Buradaki önemli husus, II. Dünya savaşında Nazilerce yok edilmesi tasarlanan Yahudilerin ayrıntılı bir listesinin sunulduğu 1942 yılındaki Wannsee Konferansı - ki burada sadece Alman işgali altındaki ülkelerden değil aynı zamanda Türkiye’deki Yahudiler de listelenmektedir - benzeri bir karar Ermeniler için alınmamıştı ve böyle bir yok etme kararının alındığına dair elimizde bilgi yoktur.

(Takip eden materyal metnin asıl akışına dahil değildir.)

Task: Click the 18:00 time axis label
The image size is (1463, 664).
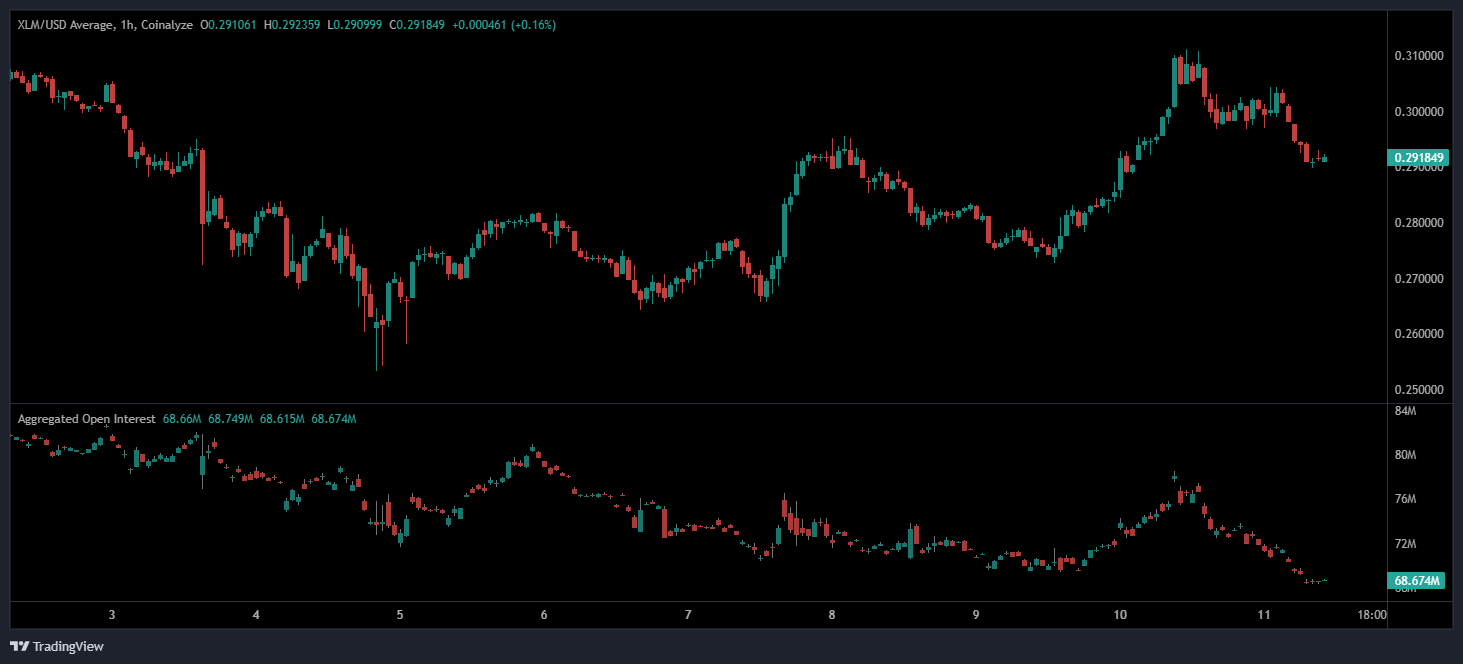Action: click(x=1372, y=615)
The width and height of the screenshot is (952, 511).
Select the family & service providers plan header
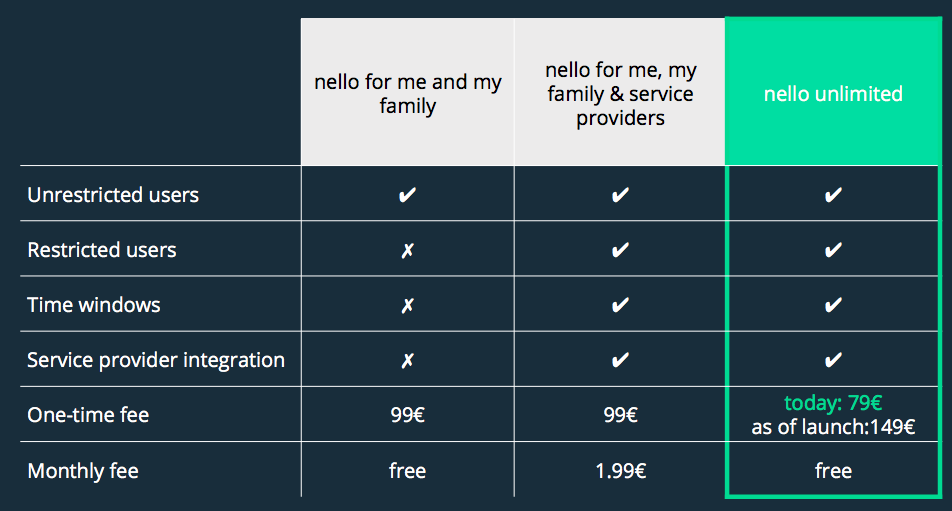pyautogui.click(x=620, y=94)
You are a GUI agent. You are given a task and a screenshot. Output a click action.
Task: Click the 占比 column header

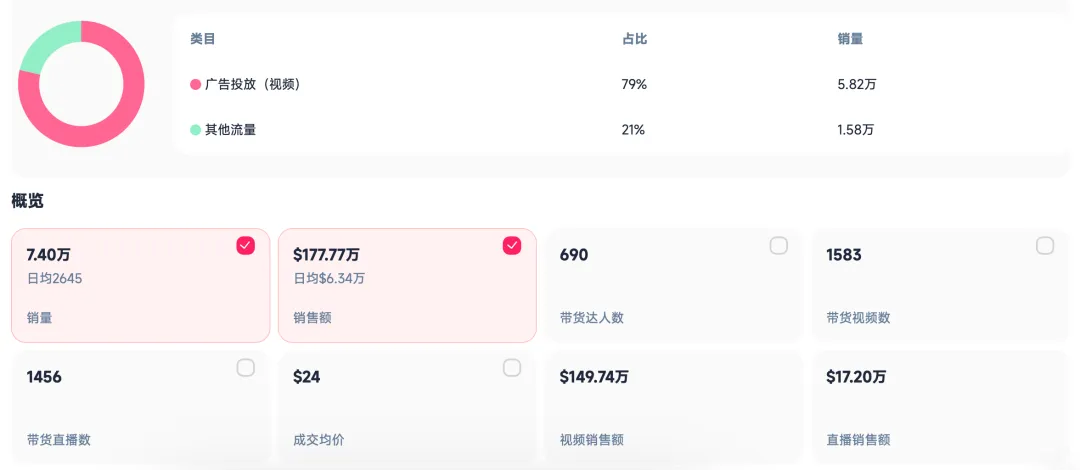(634, 39)
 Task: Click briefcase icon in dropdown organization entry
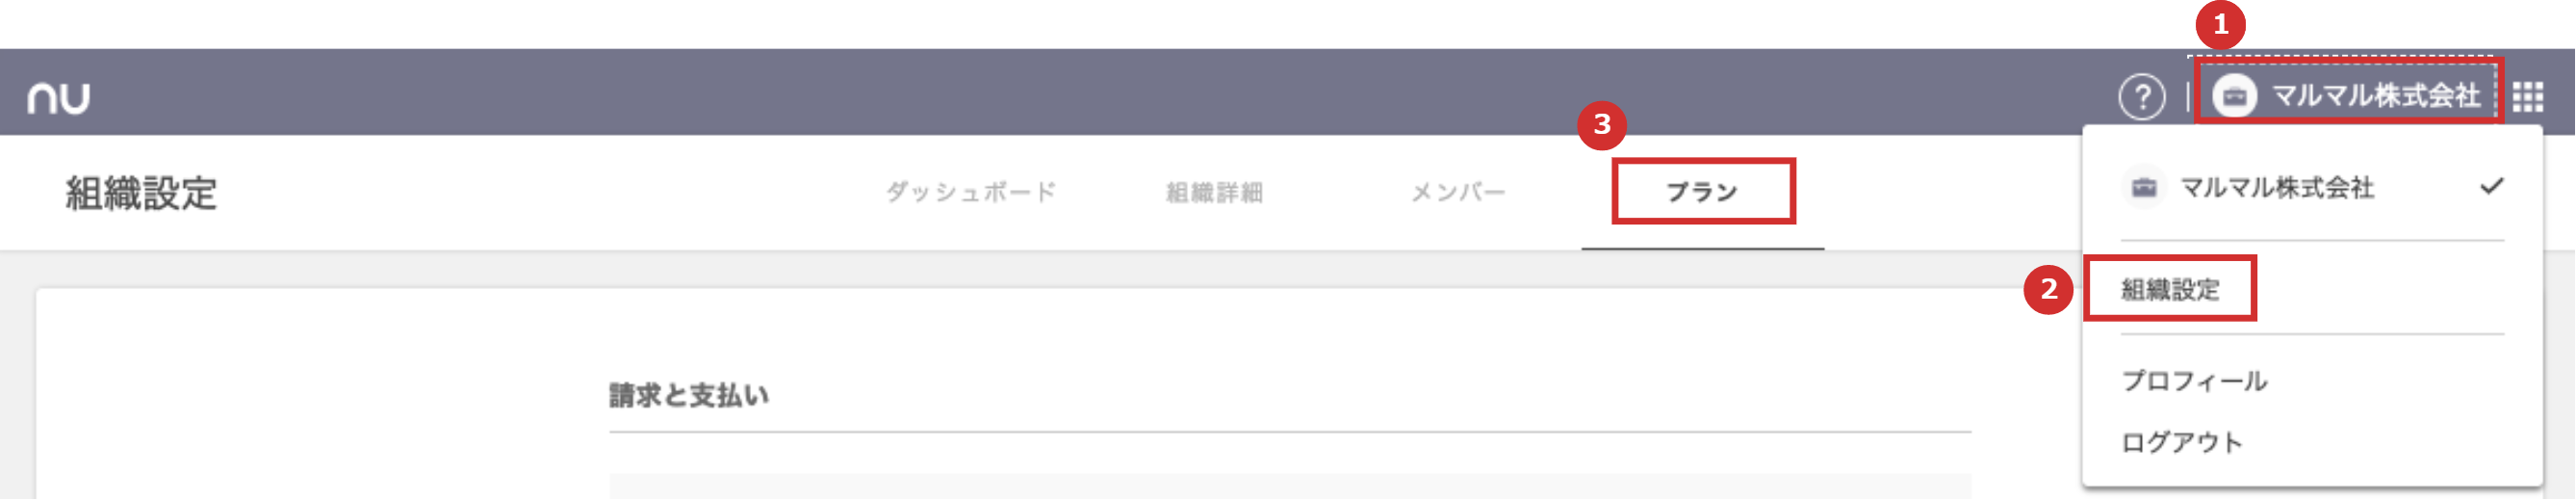tap(2143, 187)
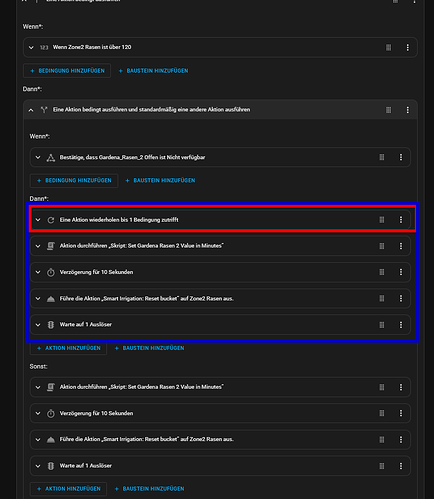Image resolution: width=434 pixels, height=499 pixels.
Task: Click Baustein hinzufügen at bottom of Sonst
Action: point(149,489)
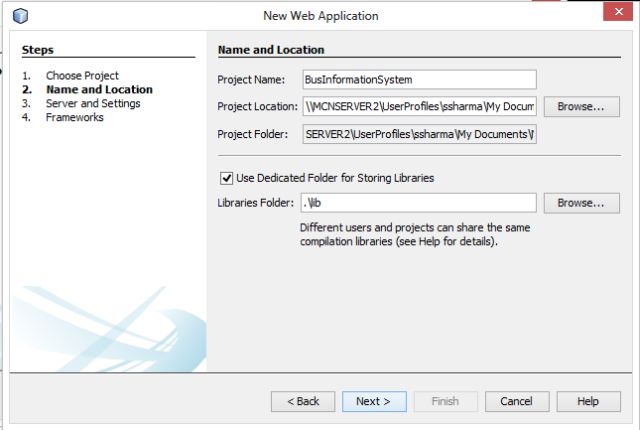Click the New Web Application title text
The width and height of the screenshot is (640, 430).
[320, 15]
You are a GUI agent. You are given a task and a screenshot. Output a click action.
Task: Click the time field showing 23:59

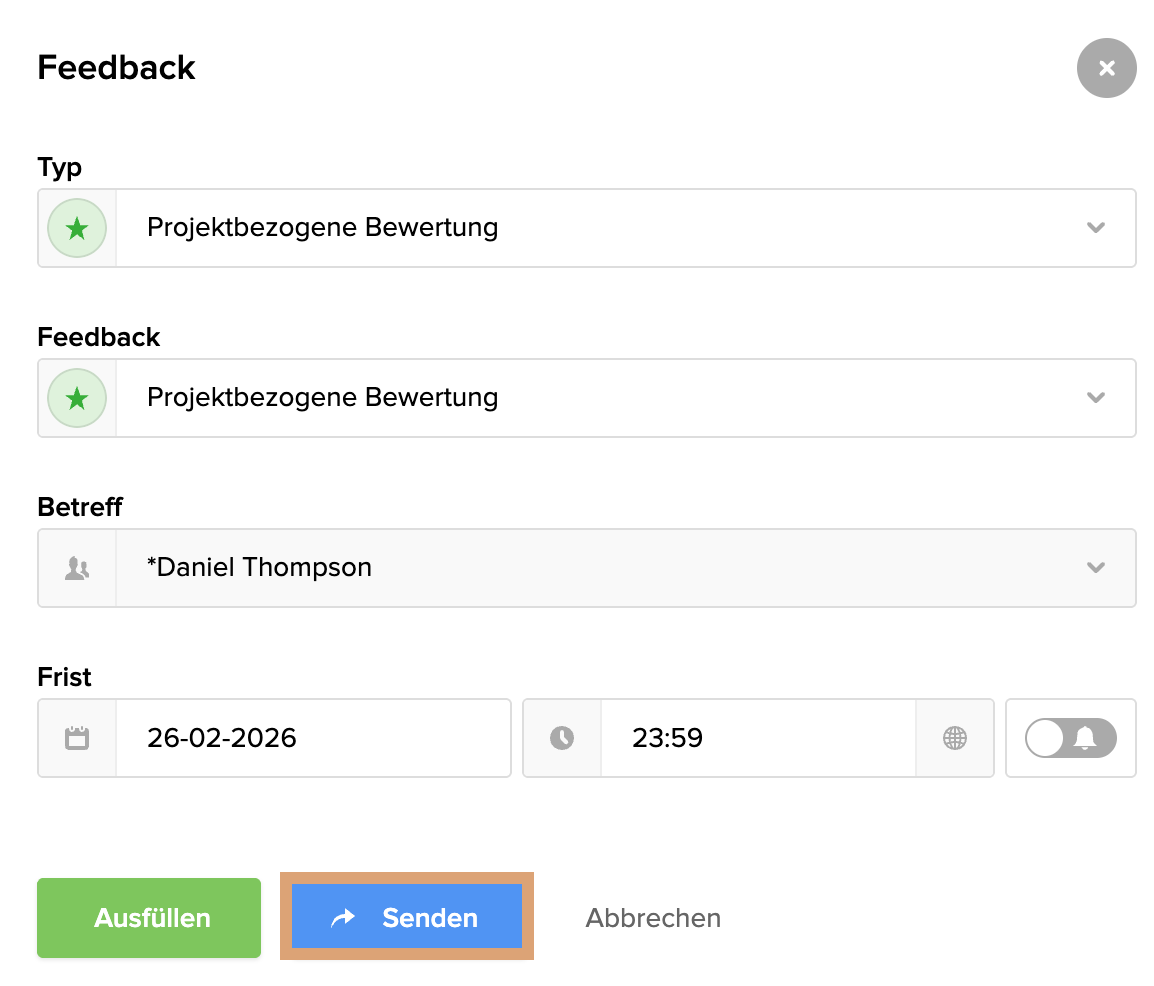[x=757, y=739]
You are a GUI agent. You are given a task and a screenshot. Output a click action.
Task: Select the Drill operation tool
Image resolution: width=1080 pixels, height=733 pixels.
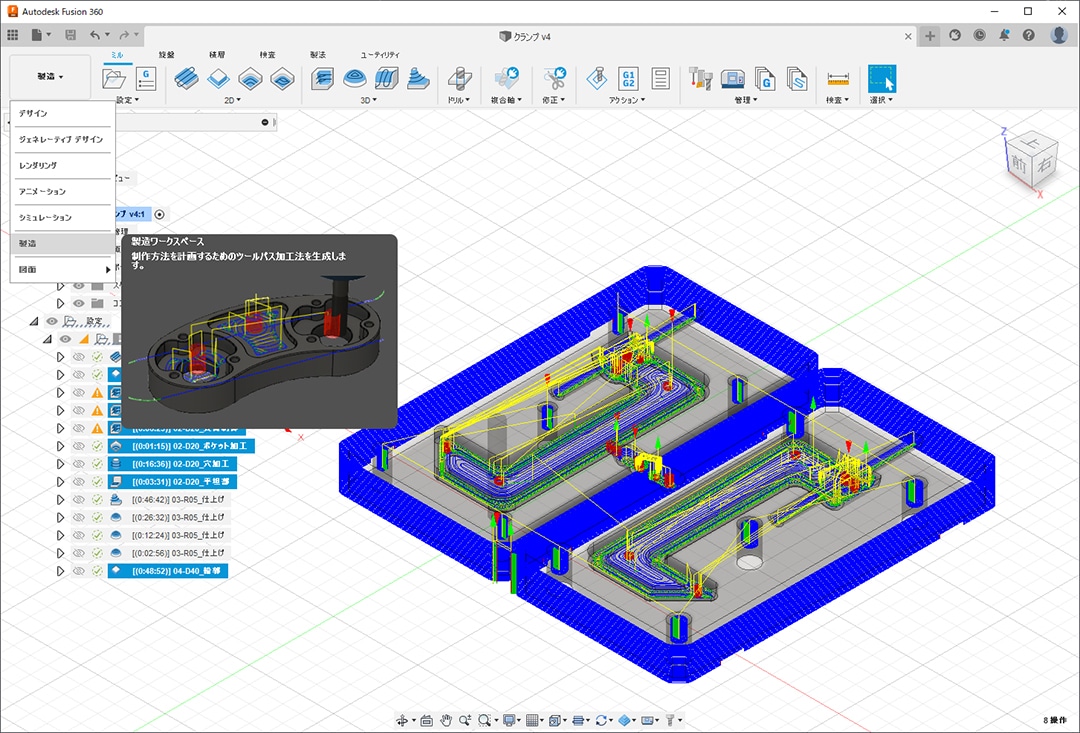pyautogui.click(x=458, y=79)
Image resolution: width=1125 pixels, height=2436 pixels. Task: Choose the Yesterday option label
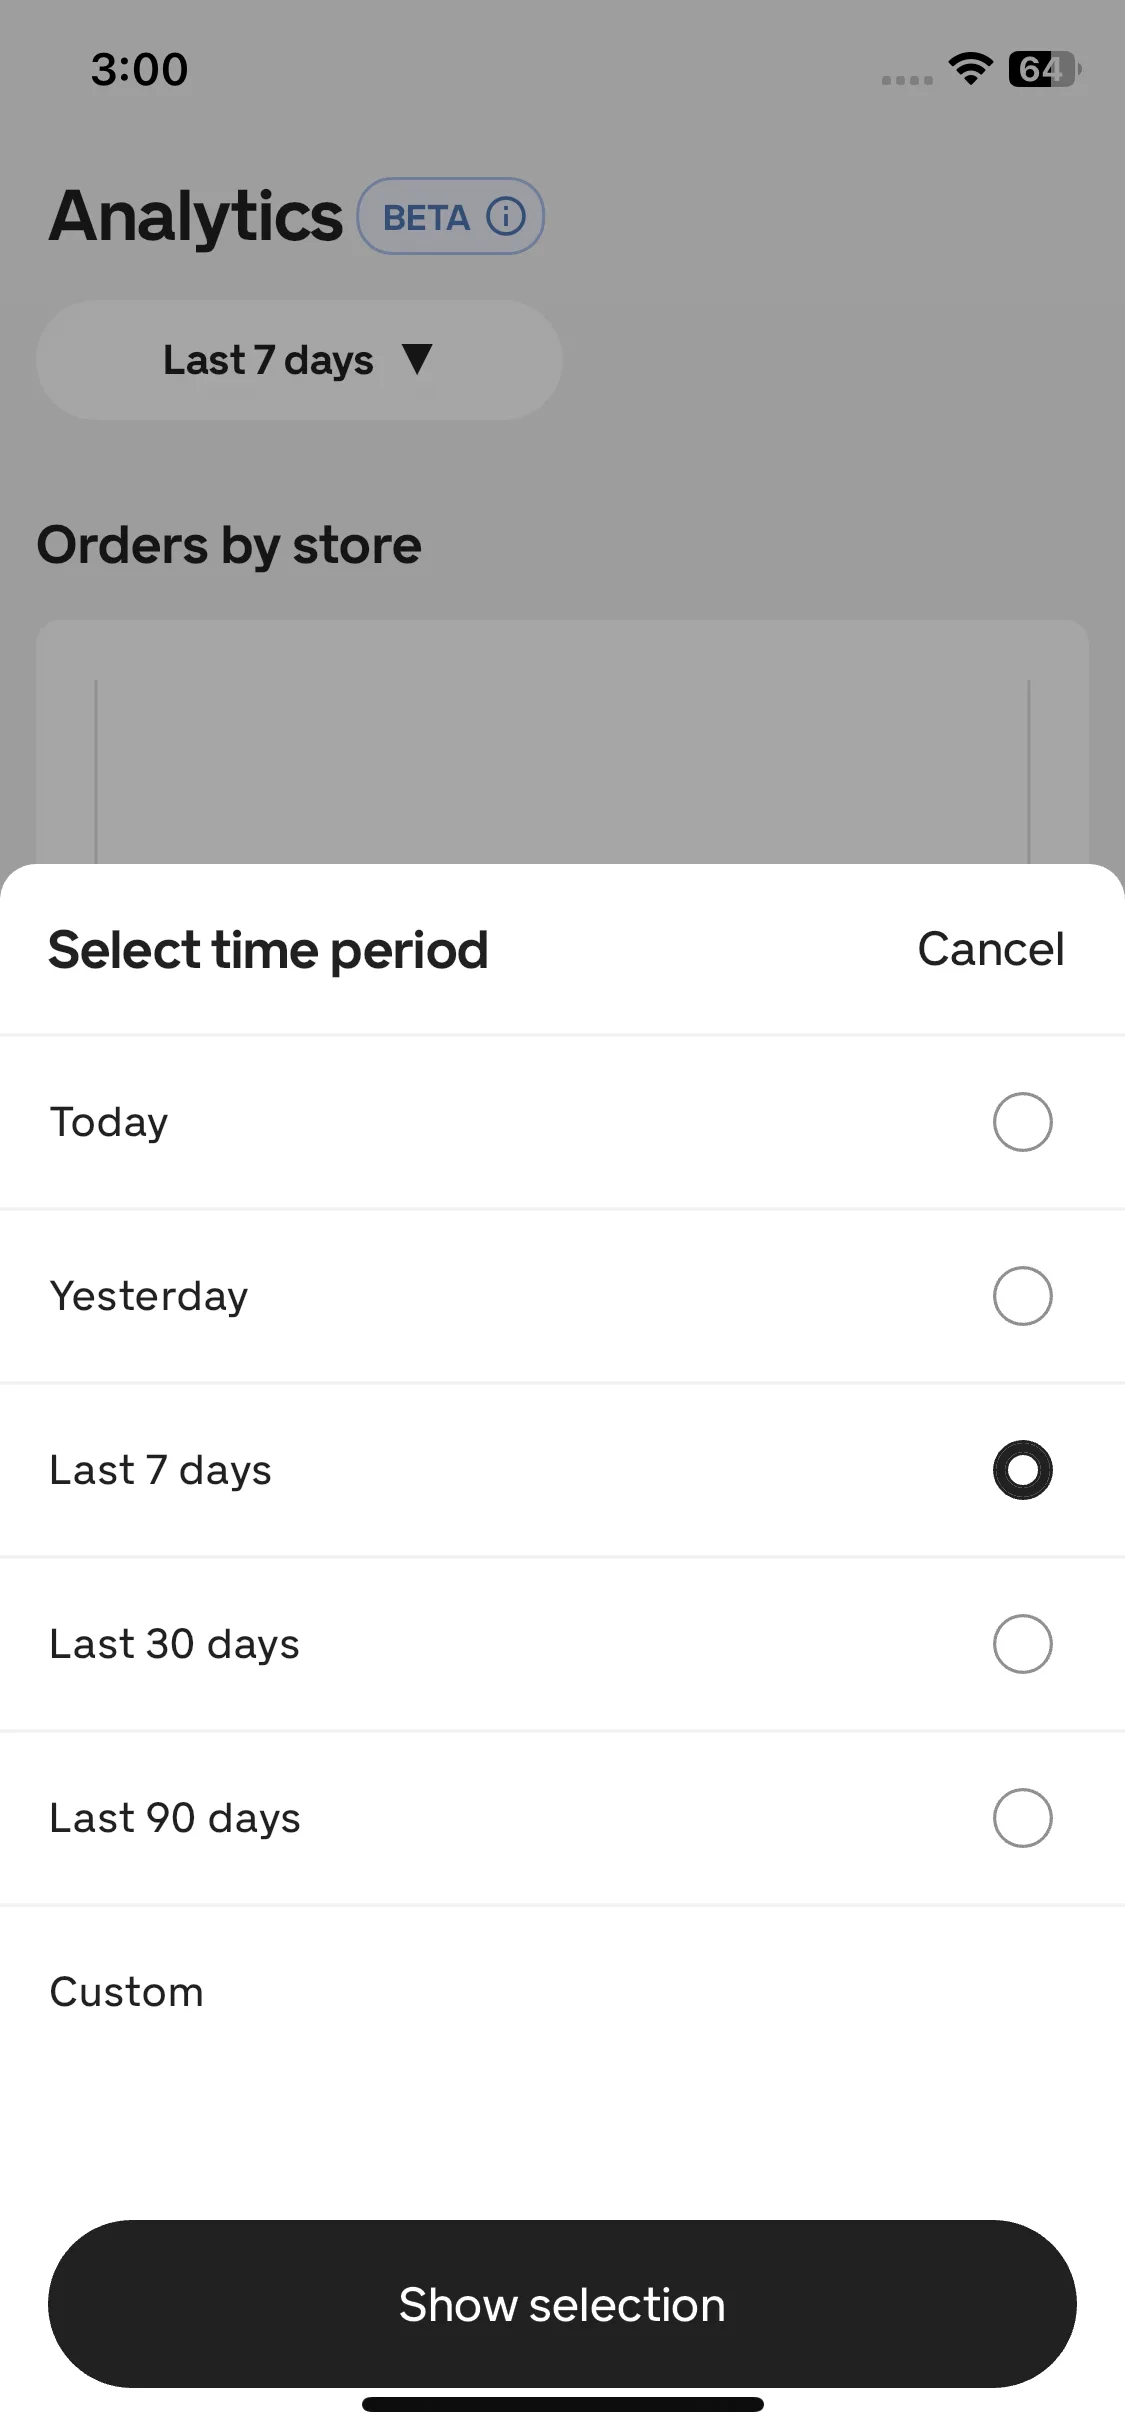[149, 1296]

Ayrıca, Holokost’un icrasındaki temel fikir olan antisemitizm gibi bir Ermeni düşmanlığı o dönemki Osmanlı toplumunda mevcut değildi. Öyle ki İttihat ve Terakki Cemiyeti Daşnaklarla Abdülhamit’e karşı işbirliği içinde olmuş, Dışişleri Bakanı Gabriel Noradukyan gibi Ermeni bakanlar atanabilmişti. Sonuç olarak Nazi Almanyası ile İttihatçı Osmanlı Türkiye’si arasındaki fark çarpıcıdır. Nitekim gazetemizin genel yayın yönetmeni İvo Molinas “1915’e soykırım dersek Holokost’a ne diyeceğiz?” diye haklı olarak sormuştu.
Ermeni iddialarının temel kaynağı olan Ambassador Morgenthau’s Story (Büyükelçi Morgenthau’un Hikayesi) adlı kitap ise Amerika’nın 1913-1916 yılları arası İstanbul büyükelçiliğini yapmış Henry Morgenthau tarafından kaleme alınmış ve 1918 yılında basılmıştı. Bu kitap Ermeni soykırım söyleminin temel kaynaklarından biridir. Ancak bu kitaptaki Türk düşmanlığı o kadar ciddi boyutlardadır ki objektif bir çalışma olarak görülmesi mümkün değildir. Büyükelçiye göre Türkler ‘vahşi’, ‘kana susamış’, ‘medeniyetten uzak’ ve ‘ilkel’, Ermeniler ise entelektüel olarak Türklere üstündür. Ayrıca Morgenthau’a göre Türkler ancak Ermeni kanıyla kendi kanlarını karıştırırlarsa medeni insanlar haline dönüşebilirler.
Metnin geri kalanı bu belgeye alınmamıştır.